El último hombre al que vi vestir capa (quizá también el primero) fue a mi abuelo. Era un hombre grande y coqueto, que se afeitaba con brocha de pelo y cuchilla de metal. Peinaba, casi hacia arriba, dos poderosas patillas. En invierno, algunos días, salía de casa con una capa elegante y negra que se ceñía con dos botones plateados. Siempre paseaba, al compás, con mi abuela del brazo por Madrid. Yo tengo esa imagen grabada: los dos caminando juntos.
Mi abuelo era, sobre todo, un hombre bueno. Era un hombre justo y educado, un hombre bueno. Yo le recuerdo siendo siempre amable y siendo amable con todos. Estrechaba la mano con firmeza, preguntaba con interés, escuchaba sin prisas y nunca escatimaba un saludo. Daba las gracias mirando a los ojos. Cuando murió yo heredé su capa y la tengo en casa guardada. No he encontrado el momento de ponérmela, pero sí me siento su custodio.

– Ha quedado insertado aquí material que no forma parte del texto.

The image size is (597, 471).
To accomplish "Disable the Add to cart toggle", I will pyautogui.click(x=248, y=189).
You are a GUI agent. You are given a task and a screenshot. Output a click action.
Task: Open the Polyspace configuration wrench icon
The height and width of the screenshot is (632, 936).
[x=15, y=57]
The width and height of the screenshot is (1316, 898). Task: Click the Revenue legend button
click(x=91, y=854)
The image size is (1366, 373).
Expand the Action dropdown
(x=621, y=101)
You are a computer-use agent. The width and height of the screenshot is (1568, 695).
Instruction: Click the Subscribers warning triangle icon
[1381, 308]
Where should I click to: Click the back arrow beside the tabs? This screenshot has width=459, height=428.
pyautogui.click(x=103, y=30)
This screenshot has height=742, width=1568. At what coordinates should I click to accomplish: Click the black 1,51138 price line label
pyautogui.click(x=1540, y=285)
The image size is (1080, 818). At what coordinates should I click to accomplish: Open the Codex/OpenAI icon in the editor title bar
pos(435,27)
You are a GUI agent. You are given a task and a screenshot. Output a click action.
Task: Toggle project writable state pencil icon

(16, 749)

Pepe (así se llamaba, nunca “abuelo”, ya te digo que era muy coqueto) tenía un taller mecánico cerca de El Retiro, tomaba café en Marianao y el aperitivo en La Montería. Cuando paseo por esas calles tengo siempre la sensación de ir siguiendo su zancada. No tengo ni idea de si le gustaban las nueces.
Pero sí pienso a menudo en la cantidad de gente con la que nos cruzamos y en la que no reparamos, con la que no hacemos ni el más mínimo esfuerzo de mirarles. El otro día le dimos las buenas tardes a un señor que nos vendió unas nueces en la Calle Alcalá y le deseamos feliz fin de semana. Pegó un respingo para luego dar, de forma sonora y sonriente, las gracias. Yo creo que lo que pasó es que se sintió mirado. Y me dio muchísima pena.
La barra está tan baja, el nivel es tan pobre, los mínimos son tan famélicos, que comportarte con un mínimo de decencia te convierte en una persona extraordinaria. Sólo con cumplir con la rutina insignificante de mi abuelo ya subes el rasero palmo y medio.
Aquí hemos llegado por el caminito de la flojera y el ensimismamiento. Me da una pena terrible, pero también albergo la esperanza de que, de nuevo poco a poco, todos volvamos a mirar a los ojos a quien nos atiende, a tener un minuto para atender a quien nos habla y hacer sentir a los que tenemos cerca que les miramos, que no tenemos el foco perdido en la nada.
No sé si la tendencia global de la nostalgia, que nos ha hecho ya volver a los pantalones anchos y los auriculares con cable, durará lo suficiente como para que se ponga de moda de nuevo vestir con capa. Yo tengo la de mi abuelo guardada en casa y, por ahora, lo que sí intento es ser un hombre bueno como lo fue él.
Un sábado más en la barra
Muy cerca del taller de Pepe, en la Calle Narvaez, está Rafa, la marisquería que tiene un restaurante al fondo, pero que disfrutamos casi casi siempre desde la barra. Rafa es siempre impecable. No falla en nada y todo sabe como debe y como siempre.
Y en Rafa, a veces, el mercado trae sorpresas que hacen lo de siempre un poco mejor. Como pasó este sábado en el que íbamos a comer bien y a lo de siempre le sumamos unas angulas. Porque enero es un mes que siempre amenaza con ser hostil y hay que buscarle los momentos brillantes con deleite.
Seguro que hay mil formas de plantarle cara al año que arranca con sus semanas peores, pero a mi lo único que se me ocurrió el sábado fue compartir unas burbujas francesas y unas angulas gallegas que le dieron a un sábado corriente ese poquito más que nos hace sonreír.